Aban b. Taklib şöyle demektedir: “İmam Sadık’tan (a.s) yeryüzü ne üzerine kurulmuştur diye sordum. İmam Sadık (a.s) balık üzerine diye buyurdu. Ben balık ne üzerine kurulmuştur diye sordum, İmam su üzerine diye cevap verdi. Ben suyun neyin üzerine kurulduğunu sorunca, İmam sarp bir taşın üzerine diye buyurdu. Ben sarp taş neyin üzerine kuruludur diye soruverince İmam bir ineğin boynuzları üzerine diye söyledi. Ben inek neyin üzerindedir diye sordum ve İmam (a.s) nemli toprak üzerinde diye cevap verdi. Ben nemli toprak neyin üzerindedir deyiverince de İmam heyhat burada bilginlerin bilgisi kaybolmuştur diye cevap verdi.”[1]

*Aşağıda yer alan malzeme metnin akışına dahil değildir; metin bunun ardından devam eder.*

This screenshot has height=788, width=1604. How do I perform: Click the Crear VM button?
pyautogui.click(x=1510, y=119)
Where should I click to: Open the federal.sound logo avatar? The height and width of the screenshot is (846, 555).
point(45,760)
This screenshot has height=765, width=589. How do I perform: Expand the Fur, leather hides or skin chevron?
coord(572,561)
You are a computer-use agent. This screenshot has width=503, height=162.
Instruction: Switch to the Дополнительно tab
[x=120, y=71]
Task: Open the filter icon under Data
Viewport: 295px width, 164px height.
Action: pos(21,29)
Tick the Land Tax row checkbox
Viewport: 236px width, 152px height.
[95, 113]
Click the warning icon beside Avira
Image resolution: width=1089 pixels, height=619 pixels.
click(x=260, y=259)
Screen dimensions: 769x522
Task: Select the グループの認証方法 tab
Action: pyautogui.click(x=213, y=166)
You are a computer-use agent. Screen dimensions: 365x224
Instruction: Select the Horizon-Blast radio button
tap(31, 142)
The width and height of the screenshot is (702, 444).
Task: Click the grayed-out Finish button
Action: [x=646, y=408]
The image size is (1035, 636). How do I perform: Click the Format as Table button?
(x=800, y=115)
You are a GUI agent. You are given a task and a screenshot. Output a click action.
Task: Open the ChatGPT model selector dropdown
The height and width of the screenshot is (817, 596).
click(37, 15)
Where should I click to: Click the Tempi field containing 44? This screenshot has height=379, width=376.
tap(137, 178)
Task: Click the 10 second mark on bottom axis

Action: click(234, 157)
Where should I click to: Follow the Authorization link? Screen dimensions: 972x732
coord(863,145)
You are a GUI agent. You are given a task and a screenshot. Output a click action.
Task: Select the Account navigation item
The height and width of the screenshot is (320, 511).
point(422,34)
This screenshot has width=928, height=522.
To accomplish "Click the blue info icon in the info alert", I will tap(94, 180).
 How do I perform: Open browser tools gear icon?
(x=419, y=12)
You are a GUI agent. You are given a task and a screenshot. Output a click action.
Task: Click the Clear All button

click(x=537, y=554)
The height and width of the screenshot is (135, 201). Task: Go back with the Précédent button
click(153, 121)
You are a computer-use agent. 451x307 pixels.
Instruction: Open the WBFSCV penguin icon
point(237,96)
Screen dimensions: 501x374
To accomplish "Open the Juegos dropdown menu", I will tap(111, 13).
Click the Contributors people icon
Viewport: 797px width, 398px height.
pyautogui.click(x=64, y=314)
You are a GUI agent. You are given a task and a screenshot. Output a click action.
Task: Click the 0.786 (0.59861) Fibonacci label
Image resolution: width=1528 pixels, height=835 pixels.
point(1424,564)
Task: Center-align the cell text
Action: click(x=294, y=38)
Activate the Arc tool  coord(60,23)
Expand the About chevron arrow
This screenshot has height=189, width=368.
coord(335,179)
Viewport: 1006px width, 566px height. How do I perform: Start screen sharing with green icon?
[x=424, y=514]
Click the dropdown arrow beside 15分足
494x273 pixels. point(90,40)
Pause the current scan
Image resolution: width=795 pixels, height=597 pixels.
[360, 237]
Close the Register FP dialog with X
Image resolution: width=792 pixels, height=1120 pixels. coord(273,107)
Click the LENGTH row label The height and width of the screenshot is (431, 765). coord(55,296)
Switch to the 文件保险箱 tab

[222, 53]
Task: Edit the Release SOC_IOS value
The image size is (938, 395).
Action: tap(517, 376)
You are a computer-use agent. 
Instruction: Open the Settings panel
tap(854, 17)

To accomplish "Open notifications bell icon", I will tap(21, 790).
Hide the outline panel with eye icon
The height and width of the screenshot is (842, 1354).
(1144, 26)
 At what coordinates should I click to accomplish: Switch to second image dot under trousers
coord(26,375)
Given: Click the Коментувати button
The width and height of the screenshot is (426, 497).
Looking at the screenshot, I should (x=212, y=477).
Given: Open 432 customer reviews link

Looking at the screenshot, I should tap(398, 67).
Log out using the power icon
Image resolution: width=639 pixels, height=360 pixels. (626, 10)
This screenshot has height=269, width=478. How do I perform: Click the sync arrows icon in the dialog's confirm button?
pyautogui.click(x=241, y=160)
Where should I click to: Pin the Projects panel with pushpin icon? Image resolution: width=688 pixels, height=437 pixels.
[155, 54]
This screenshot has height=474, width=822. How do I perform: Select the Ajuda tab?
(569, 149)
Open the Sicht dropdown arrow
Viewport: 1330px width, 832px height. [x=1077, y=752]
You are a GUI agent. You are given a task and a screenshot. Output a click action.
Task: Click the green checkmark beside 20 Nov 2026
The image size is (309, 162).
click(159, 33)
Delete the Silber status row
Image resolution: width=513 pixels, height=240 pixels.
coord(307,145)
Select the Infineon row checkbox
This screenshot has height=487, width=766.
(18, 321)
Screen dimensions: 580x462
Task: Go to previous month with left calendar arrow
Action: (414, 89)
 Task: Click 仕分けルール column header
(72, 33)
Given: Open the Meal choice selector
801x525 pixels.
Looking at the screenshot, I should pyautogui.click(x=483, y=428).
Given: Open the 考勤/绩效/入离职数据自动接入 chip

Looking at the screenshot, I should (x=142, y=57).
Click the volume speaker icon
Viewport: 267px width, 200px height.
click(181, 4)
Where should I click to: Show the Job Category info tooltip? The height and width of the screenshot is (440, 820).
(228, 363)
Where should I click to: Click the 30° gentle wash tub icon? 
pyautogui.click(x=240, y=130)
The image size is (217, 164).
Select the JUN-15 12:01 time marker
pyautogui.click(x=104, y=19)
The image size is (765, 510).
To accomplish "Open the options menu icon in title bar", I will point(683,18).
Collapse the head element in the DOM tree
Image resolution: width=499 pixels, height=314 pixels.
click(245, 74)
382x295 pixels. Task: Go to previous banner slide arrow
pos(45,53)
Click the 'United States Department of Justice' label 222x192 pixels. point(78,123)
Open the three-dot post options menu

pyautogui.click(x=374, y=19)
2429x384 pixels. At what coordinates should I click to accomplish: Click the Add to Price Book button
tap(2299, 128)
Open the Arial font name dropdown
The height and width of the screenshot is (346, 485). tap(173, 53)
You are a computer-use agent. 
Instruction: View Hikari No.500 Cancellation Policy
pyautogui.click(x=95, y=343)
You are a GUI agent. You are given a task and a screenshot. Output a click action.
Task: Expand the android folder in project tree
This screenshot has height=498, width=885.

Hadisin orijinali hakkında birkaç nokta:

1. Bahse konu olan hadis senet açısından sahihtir.[2]

2. Bu hadisin bir benzeri İmam Sadık’tan (a.s) nakledilen ve “ıtır satan Zeynep” hadisi olarak meşhur olan uzun bir rivayettir. Itır satan Zeynep Hz. Peygamber-i Ekrem’den (s.a.a) yüce Allah’ın azamet ve celali hakkında sorar ve Hz. Peygamber de (s.a.a) sözlerinin bir bölümünde göklerin ve yerin tabakalarına işaret eder. Bu hadis delalet açısından bahse konu olan hadise çok benzemektedir.[3]  Aynı şekilde bazı Ehlisünnet kaynaklarında da bu hadisin bir benzeri az bir farklılıkla Muhammed b. Ka’ab, Sedi ve Cabir b. Abdullah Ensari’den nakledilmiştir.[4]

3. Bazı müfessirler “göklerdeki, yerdeki bu ikisi arasındaki ve toprağın altındaki her şey, yalnızca O’nundur”[5] ayet-i şerifesinin altında bahse konu olan hadisi ve de ıtır satan Zeynep hadisini zikretmiş ve bir ölçüye dek bu iki hadisten birine istinatta bulunmuşlardır.[6]

Hadisin Şerhi Ve İncelenmesi

Bazı âlimler belirtilen hadisi şerh etmiş ve onun değişik boyutlarına değinmişlerdir. Aşağıda bunun bir özetini aktarıyoruz. Bu hadisin anahtar kelimeleri şunlardan ibarettir: 1. Yeryüzü, 2. Balık, 3. Su, 4. Sarp taş, 5. İnek boynuzu, 6. Nemli toprak, 7. Bilginlerin anlamaktan aciz kaldığı şey. 

Aban b. Taklib’in İmam Sadık’tan (a.s) sorduğu sorular ve İmam Sadık’ın (a.s) verdiği yanıtlar, birkaç açıdan bakılabilecek ilmi ve inançsal bir diyalogdur:

Birinci Açı: Yapı ve inşa boyutu: Yeryüzünün ve temellerinin yapısı ve inşası her nerede olursa olsun yedi tabaka olarak tanzim edilmiş ve sınıflandırılmıştır.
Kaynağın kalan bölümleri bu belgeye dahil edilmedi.